Mince Pies
Home made mince pies are so different from the shop-bought, you might as well see them as different species. Even the best of the shop-bought ones have thicker pastry, so that they keep longer. Home-made can have crisp, flaky, buttery thin pastry, which snaps slightly in your teeth, revealing the plump raisiney-appley juicy mincemeat within. I do generally make my own mincemeat, and it keeps years so it’s worth a go to get your own ideal recipe, but there are some very good jars out there, and I wouldn’t turn my nose up at them. Just get the mincemeat out of the jar and into a bowl and make it your own – add some chopped almonds, or top up the booze content, or jazz up the Christmas spicing with some powdered ginger. Maybe a little bit of grated apple, but not too much as you don’t want the filling too liquid. I made a batch of mince pies for my Seniors Lunch group and they were most appreciative.
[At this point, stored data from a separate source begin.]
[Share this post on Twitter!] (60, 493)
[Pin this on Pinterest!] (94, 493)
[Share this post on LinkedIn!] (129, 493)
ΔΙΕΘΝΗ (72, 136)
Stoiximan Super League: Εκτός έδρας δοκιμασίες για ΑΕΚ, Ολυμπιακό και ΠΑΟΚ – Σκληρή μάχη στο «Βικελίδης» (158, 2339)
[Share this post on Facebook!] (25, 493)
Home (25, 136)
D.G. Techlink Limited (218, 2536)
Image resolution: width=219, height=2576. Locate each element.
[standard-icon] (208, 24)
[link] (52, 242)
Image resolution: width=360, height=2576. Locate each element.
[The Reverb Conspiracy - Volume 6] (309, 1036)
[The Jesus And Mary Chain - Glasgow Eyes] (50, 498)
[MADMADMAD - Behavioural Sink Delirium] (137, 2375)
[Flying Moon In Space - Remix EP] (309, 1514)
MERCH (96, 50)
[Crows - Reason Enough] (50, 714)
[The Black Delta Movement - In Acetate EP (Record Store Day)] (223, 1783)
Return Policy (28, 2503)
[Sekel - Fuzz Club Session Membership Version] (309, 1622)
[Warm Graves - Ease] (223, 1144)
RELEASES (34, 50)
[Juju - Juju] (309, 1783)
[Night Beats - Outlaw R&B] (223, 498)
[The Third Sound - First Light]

I’ve been making them for our Covid-secure “Gate Date” neighbours parties too. We meet (in groups of 6 only) at the end of our drives, not inside gardens, to raise a mug of mulled wine and scarfle down a hot mince pie with brandy butter. Mince pies are good Covid-secure food as you can hand them out (wearing plastic gloves) in one-person portions, topped with a scoop of brandy butter for luxury. For twenty minutes you can forget about the cold and the damp and that you are standing on the pavement wearing your ski anorak, talking to your neighbours, instead of being cosy round your tree. In this very odd Christmas, we have to make the best of what we’ve got. (I should point out, we’re in Tier 3 and allowed to meet in groups of 6 in public places. Those in Tier 4 have my sincere sympathy – perhaps you could pass a batch of mince pies across the wall to your neighbours and raise a glass of mulled wine on zoom?) Makes 12 mince pies. Timings - 1 hour although you can make the pastry and keep it cool
Brandy butter: beat 250g butter (I like salted, though not the one with salt crystals in it) with icing sugar and brandy in your mixer until you have your preferred consistency and flavour – everyone’s a bit different in their brandy tolerance. Keep in a sealed tub in the fridge to eat on mince pies, Christmas pud, Christmas cake, whatever. Pre-heat your oven to 200°C and grease a 12-cup pie tin Mix the flour and butter together in your mixer with the pastry paddle or rub the butter into the flour with your fingertips until it is like fine crumbs. Add the ground almonds and icing sugar and mix lightly. Add one egg and keep mixing slowly. Add cold water a teaspoon at a time until the pastry binds together – don’t make it too dry or it will crack when you roll it out. Knead very quickly to bind the pastry together and then you can wrap it up and keep it in the fridge. You don’t have to chill this, as the pies are too small to shrink much. Beat the second egg in a bowl. Roll out the pastry on a floured surface to 2-3mm thick and cut bottoms and tops – this makes just enough for the 12 pies. Put the bottom parts into the pie tins and brush round with beaten egg. Spoon the mince-meat into the pies – a goodly mound of filling is required as it doesn’t rise; put on the tops and press round with a fork to seal. Brush the tops with beaten egg and sprinkle a little bit of demerara sugar on top to give a crunch. Using a knife cut a little slit in each pie top for steam to escape. Bake in the oven for 12-15 minutes until crisp and golden. Cool on a wire rack and keep in an airtight tin for 3-4 days. Eat as they are or warmed up with brandy butter on top, dribbling down your cold fingers. Merry Christmas, everyone, hope it was a good one.